ASSIGNMENT: In the records, each line holding "will" must be reported.

Stored data entries
+ + + + + + +

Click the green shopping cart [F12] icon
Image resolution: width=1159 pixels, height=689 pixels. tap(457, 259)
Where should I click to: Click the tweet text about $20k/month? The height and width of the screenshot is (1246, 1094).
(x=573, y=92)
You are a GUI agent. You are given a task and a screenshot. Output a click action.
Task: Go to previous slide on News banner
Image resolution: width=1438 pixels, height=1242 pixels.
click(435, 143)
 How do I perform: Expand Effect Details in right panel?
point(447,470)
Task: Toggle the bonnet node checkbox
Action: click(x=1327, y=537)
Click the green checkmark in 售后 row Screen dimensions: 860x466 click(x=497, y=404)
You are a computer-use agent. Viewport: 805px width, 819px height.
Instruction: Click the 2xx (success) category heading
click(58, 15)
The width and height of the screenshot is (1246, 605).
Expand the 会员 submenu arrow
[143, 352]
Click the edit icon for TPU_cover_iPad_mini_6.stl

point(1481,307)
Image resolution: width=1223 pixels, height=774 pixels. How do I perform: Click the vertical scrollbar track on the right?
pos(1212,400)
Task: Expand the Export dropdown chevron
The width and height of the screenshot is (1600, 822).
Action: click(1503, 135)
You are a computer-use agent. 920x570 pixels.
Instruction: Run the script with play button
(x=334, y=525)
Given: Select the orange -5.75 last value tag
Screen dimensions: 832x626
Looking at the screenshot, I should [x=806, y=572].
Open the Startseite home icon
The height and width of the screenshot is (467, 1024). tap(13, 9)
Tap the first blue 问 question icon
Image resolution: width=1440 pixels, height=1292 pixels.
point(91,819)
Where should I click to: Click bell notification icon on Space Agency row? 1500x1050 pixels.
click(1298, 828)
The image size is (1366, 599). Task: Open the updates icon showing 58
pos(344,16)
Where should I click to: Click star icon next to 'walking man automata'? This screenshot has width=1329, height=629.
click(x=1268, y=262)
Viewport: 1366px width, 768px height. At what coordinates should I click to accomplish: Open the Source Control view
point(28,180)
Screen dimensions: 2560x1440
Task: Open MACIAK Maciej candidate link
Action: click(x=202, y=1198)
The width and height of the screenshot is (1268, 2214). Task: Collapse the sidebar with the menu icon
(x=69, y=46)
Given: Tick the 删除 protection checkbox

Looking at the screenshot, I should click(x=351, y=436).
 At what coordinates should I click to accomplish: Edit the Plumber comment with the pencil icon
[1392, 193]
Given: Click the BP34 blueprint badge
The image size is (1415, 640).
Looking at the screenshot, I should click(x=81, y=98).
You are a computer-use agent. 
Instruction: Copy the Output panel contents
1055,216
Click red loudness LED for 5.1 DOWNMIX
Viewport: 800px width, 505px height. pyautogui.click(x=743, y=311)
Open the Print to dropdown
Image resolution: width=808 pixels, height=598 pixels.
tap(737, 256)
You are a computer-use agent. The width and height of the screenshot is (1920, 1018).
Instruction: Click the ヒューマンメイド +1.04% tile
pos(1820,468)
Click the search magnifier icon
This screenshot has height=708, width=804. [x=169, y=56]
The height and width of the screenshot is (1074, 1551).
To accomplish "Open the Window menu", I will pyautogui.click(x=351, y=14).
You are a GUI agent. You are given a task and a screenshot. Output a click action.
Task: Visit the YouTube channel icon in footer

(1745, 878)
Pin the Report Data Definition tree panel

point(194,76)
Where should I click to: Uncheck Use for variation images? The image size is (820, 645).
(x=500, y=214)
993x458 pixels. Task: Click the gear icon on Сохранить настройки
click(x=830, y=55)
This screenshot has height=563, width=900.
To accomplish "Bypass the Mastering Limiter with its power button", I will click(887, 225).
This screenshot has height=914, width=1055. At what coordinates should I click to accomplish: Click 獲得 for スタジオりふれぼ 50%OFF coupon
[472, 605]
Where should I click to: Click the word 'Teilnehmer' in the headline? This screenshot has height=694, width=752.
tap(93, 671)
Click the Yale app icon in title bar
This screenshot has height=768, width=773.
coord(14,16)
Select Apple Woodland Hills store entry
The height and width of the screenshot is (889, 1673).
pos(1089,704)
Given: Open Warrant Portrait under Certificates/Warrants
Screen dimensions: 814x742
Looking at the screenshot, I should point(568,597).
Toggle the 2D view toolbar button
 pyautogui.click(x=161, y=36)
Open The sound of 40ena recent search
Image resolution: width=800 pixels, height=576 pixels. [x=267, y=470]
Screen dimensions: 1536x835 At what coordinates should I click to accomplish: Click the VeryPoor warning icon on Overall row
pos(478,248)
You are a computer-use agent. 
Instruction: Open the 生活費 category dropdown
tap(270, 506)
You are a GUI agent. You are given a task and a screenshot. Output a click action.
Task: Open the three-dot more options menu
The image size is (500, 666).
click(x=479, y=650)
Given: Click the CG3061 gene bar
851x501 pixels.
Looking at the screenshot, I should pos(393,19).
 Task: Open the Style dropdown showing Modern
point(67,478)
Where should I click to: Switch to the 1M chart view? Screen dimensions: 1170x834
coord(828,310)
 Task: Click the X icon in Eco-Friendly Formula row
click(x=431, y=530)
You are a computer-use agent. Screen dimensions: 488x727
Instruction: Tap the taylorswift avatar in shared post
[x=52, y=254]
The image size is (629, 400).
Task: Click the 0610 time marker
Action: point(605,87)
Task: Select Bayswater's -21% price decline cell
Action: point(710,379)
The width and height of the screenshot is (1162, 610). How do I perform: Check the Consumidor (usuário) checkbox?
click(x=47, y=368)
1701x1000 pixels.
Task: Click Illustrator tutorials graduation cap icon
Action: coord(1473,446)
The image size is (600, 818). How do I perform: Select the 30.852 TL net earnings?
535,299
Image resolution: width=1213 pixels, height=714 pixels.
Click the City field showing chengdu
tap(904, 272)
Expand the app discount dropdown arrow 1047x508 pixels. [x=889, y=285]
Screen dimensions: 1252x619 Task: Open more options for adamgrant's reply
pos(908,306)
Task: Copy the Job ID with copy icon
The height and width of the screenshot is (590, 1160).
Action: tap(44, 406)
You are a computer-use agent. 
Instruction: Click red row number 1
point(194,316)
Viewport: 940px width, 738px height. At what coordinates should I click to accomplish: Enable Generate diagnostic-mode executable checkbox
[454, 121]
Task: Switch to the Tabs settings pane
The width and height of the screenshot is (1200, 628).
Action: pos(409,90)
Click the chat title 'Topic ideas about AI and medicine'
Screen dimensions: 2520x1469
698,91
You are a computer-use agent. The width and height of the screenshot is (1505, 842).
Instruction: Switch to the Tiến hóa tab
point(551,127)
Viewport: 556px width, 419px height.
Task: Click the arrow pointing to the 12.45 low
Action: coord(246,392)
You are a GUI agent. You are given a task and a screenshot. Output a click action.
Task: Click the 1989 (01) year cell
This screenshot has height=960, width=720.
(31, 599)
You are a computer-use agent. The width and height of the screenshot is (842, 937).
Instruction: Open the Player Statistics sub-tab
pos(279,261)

+ + + + + + +

TASK RESPONSE:
To accomplish "Open the Window menu", I will pyautogui.click(x=351, y=14).
To accomplish "Bypass the Mastering Limiter with its power button", I will click(887, 225).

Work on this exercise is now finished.